The following year his tale “A MS. Found in a Bottle” won a contest sponsored by the Baltimore Saturday Visitor. From 1835 to 1836, Poe was editor of the Southern Literary Messenger. In 1836 he married his young cousin. Throughout the next decade, much of which was linked by his wife’s long illness, Poe worked as an editor for several periodicals in Philadelphia, Pennsylvania, and in New York City. In 1847 Virginia died and Poe himself became ill; his disastrous addiction to liquor and his alleged use of drugs, recorded by contemporaries, may have contributed to his early death.
Poetry and Essays Among Poe’s poetic output, about a dozen poems are exceptional for their perfect literary construction and for their haunting themes and rhymes. In “The Raven” (1845), for example, the narrator is astounded by depressed omens of death. Poe’s extraordinary manipulation of rhythm and sound is particularly evident in “The Bells” (1849), a poem that seems to echo with the chiming of metallic instruments, and “The Sleeper” (1831), which reproduces the state of drowsiness. “Lenore” (1831) and “Annabel Lee” (1849) are verse lamentations on the death of a beautiful young woman.
In the course of his editorial work, Poe functioned largely as a book reviewer and produced significant body of criticism; his essays were famous for their sarcasm, wit, and exposure of literary pretension. His evaluations have withstand the test of time and have earned for him a high place among American literary critics. Poe’s theories on the nature of fiction and, in particular, his writings on the short story have had a lasting influence on American and European writers. Stories Poe, by his own choice, was a poet, but economic necessity forced him to turn to the relatively profitable genre of prose.
Whether or not Poe invented the short story, it is certain that he originated the novel of detection. Perhaps his best-known tale in this genre is “The Gold Bug” (1843), about a search for buried treasure. “The Murders in the Rue Morgue” (1841), “The Mystery of Marie Roget” (1842-1843), and “The Purloined Letter” (1844) are regarded as forefathers of the modern mystery , or detective, story. Many of Poe’s tales are distinguishing by the authors unusual grotesque inventiveness in addition to his marvelous plot construction.
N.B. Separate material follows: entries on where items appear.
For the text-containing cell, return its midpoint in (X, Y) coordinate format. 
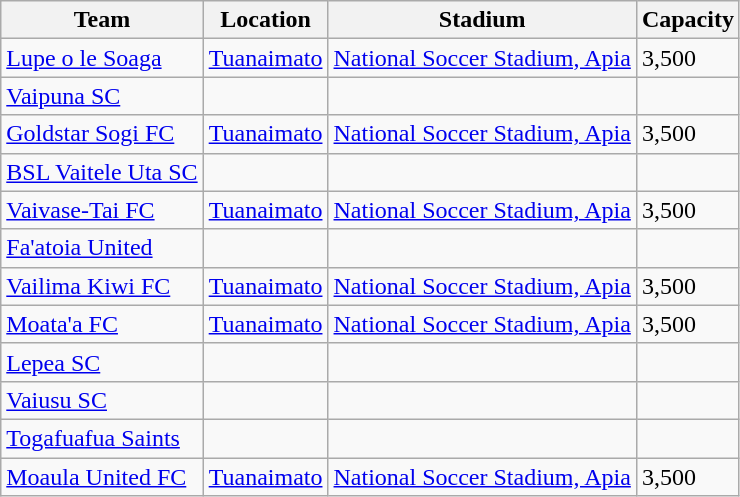
Lepea SC (102, 362)
Moaula United FC (102, 477)
Goldstar Sogi FC (102, 134)
Fa'atoia United (102, 248)
Lupe o le Soaga (102, 58)
Stadium (482, 20)
BSL Vaitele Uta SC (102, 172)
Vaipuna SC (102, 96)
Location (266, 20)
Moata'a FC (102, 324)
Team (102, 20)
Vaivase-Tai FC (102, 210)
Togafuafua Saints (102, 438)
Vaiusu SC (102, 400)
Vailima Kiwi FC (102, 286)
Capacity (688, 20)
Return [x, y] of the center of cell containing provided text 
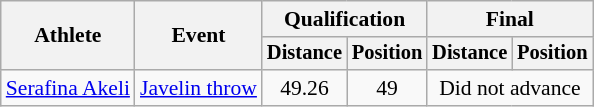
Javelin throw [198, 88]
49.26 [304, 88]
49 [387, 88]
Serafina Akeli [68, 88]
Athlete [68, 36]
Event [198, 36]
Qualification [344, 19]
Did not advance [510, 88]
Final [510, 19]
Provide the [x, y] coordinate of the cell's center where the given text is located.  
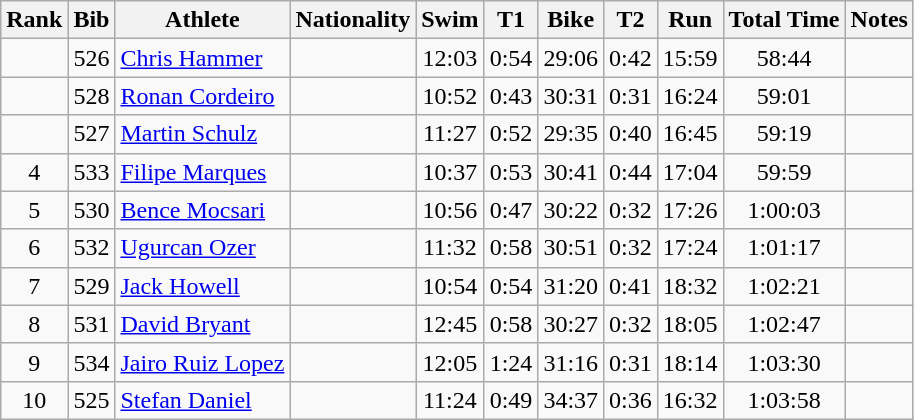
Athlete [202, 20]
0:52 [511, 134]
18:14 [690, 362]
Rank [34, 20]
David Bryant [202, 324]
8 [34, 324]
10:54 [450, 286]
1:02:47 [784, 324]
10:37 [450, 172]
7 [34, 286]
0:36 [631, 400]
Bib [92, 20]
Ronan Cordeiro [202, 96]
17:04 [690, 172]
59:01 [784, 96]
531 [92, 324]
59:19 [784, 134]
30:31 [571, 96]
Jairo Ruiz Lopez [202, 362]
30:22 [571, 210]
30:27 [571, 324]
6 [34, 248]
Bike [571, 20]
527 [92, 134]
5 [34, 210]
Chris Hammer [202, 58]
T1 [511, 20]
0:47 [511, 210]
Run [690, 20]
528 [92, 96]
12:03 [450, 58]
31:16 [571, 362]
30:41 [571, 172]
29:06 [571, 58]
0:44 [631, 172]
12:05 [450, 362]
Swim [450, 20]
1:01:17 [784, 248]
Total Time [784, 20]
29:35 [571, 134]
11:24 [450, 400]
10 [34, 400]
17:26 [690, 210]
Bence Mocsari [202, 210]
0:40 [631, 134]
11:32 [450, 248]
529 [92, 286]
59:59 [784, 172]
1:03:58 [784, 400]
16:24 [690, 96]
1:03:30 [784, 362]
Jack Howell [202, 286]
0:53 [511, 172]
17:24 [690, 248]
30:51 [571, 248]
18:05 [690, 324]
0:42 [631, 58]
0:41 [631, 286]
Nationality [353, 20]
58:44 [784, 58]
16:32 [690, 400]
1:00:03 [784, 210]
0:43 [511, 96]
530 [92, 210]
15:59 [690, 58]
525 [92, 400]
526 [92, 58]
31:20 [571, 286]
Martin Schulz [202, 134]
0:49 [511, 400]
18:32 [690, 286]
1:24 [511, 362]
533 [92, 172]
10:52 [450, 96]
12:45 [450, 324]
4 [34, 172]
Filipe Marques [202, 172]
T2 [631, 20]
11:27 [450, 134]
1:02:21 [784, 286]
10:56 [450, 210]
9 [34, 362]
16:45 [690, 134]
Ugurcan Ozer [202, 248]
Notes [879, 20]
532 [92, 248]
34:37 [571, 400]
534 [92, 362]
Stefan Daniel [202, 400]
Provide the (x, y) coordinate of the cell's center where the given text is located.  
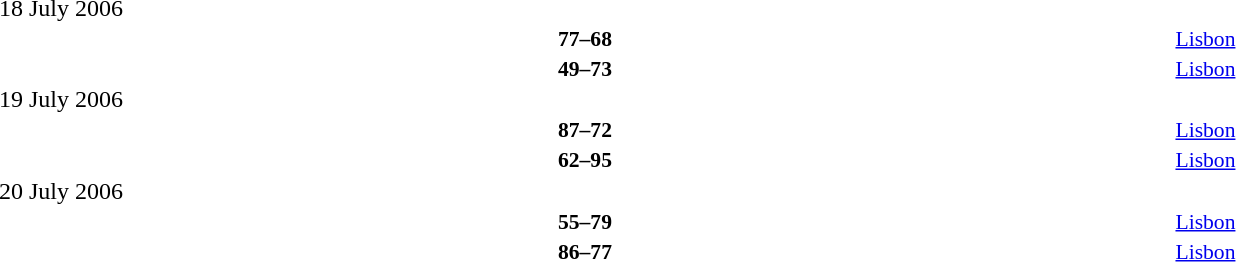
62–95 (584, 160)
87–72 (584, 130)
49–73 (584, 68)
55–79 (584, 222)
77–68 (584, 38)
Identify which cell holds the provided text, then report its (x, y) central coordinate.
Such stories include “The Narrative of Arthur Gorden Pym” (1838), noted for its blend of factual and fantastic material; “The Fall of the House of Usher” (1839), in which the piercing gloominess of the character is accented equally with plot and characterization; “The Pit and the Pendulum” (1842), a exhilarating tale of cruelty and torture; “The Tell-Tale Heart” (1843), in which a deranged murderer is subconsciously haunted into confessing hisguilt; and “The Cask of the Amontillado” (1846), an eerie tale of revenge.